Have these documents ready as PDFs before you start the applications.
Step 1 — Khalti
Once your Khalti merchant account is live, you get a Public Key and a Secret Key from the merchant dashboard.
Inside your Vinoraam dashboard, go to Settings → Payments → Khalti. Paste both keys, save, and tick "Enable on storefront". The webhook URL Khalti needs is shown on the same screen — copy it into your Khalti dashboard under "Webhook settings".
Test the connection with the Test transaction button. If it goes green, you are live. If it fails, the most common cause is that you pasted the test mode key into the live mode field, or vice versa.
Step 2 — eSewa
eSewa gives you a Merchant Code and a Secret Key. The Merchant Code is what shows up on the customer's eSewa app when they pay you, so make sure it matches your brand name.
Paste both into Settings → Payments → eSewa and save. The success and failure return URLs are pre-filled — you do not need to touch them. eSewa does not use webhooks; payment confirmation happens on the redirect, which Vinoraam handles automatically.
Step 3 — FonePay
FonePay is the simplest. You get a single Merchant ID and a Secret. Paste, save, done.
The one thing to know: FonePay supports QR-code payments natively. If you tick "Show QR fallback on checkout", customers who don't have the FonePay app can scan a QR with any banking app that supports FonePay (most of them do).
Step 4 — Cash on Delivery
COD is enabled by default. The one setting worth changing is the COD handling fee — most stores set this to NPR 50–100 to cover the cost of cash collection. Add it under Settings → Payments → COD.
Common gotchas
- Test vs live keys — Khalti's test keys start with the prefix "test_" and live keys with "live_". Mixing them silently fails.

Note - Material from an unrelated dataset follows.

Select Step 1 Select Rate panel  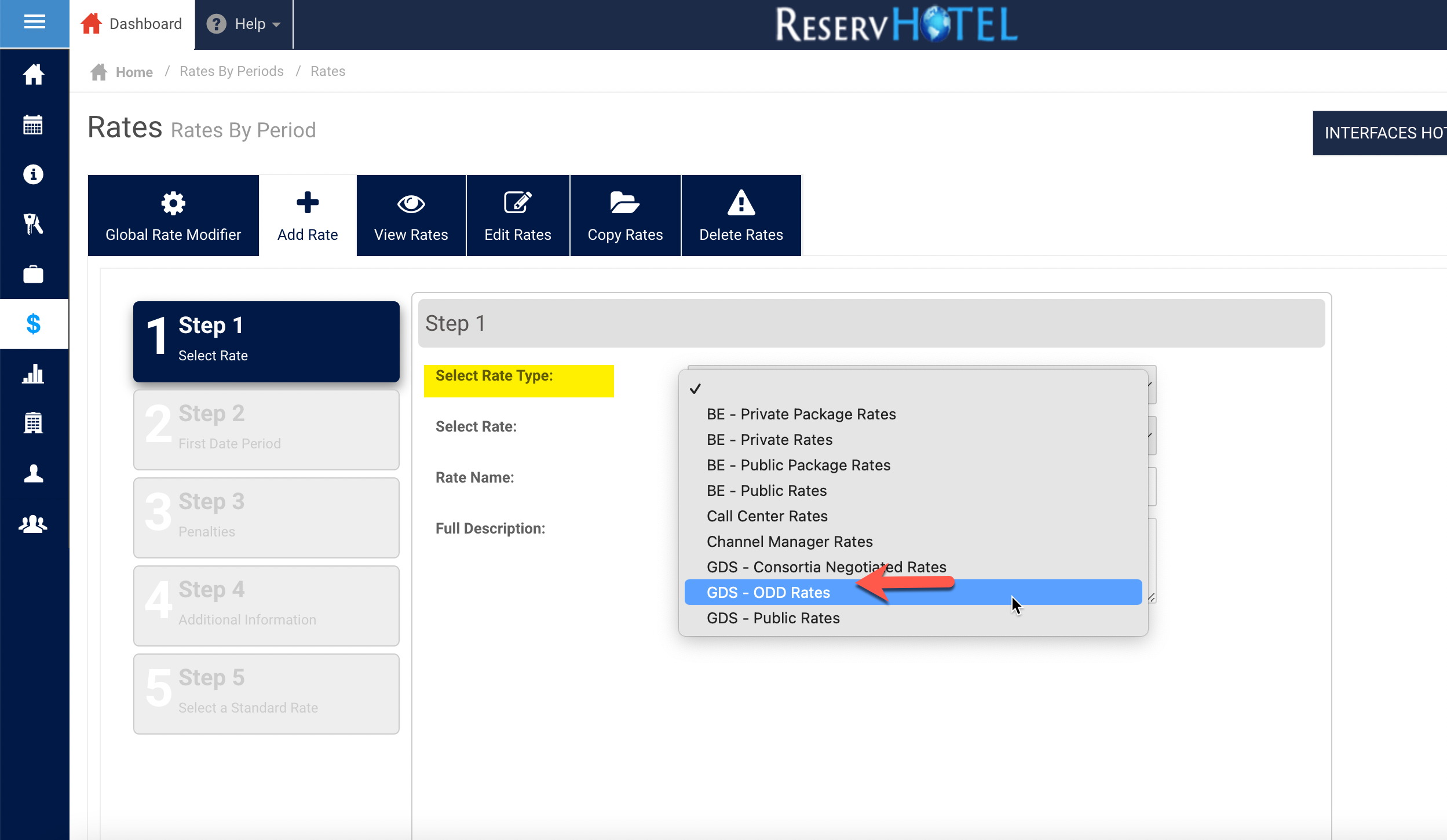point(266,341)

- eSewa Merchant Code case-sensitivity — must be uppercase. eSewa returns errors that don't tell you this.
- FonePay HTTPS requirement — FonePay rejects redirects to HTTP. If you're testing on localhost, use a tunnel like ngrok.
- Webhook timeouts — all three providers will retry webhooks for up to 24 hours, but if your server is slow (>10s response), they may mark the transaction as failed even though the customer paid. Keep your hosting close to Nepal (Singapore at minimum) to avoid this.
That's it. You're now accepting payments via every method your customers actually use.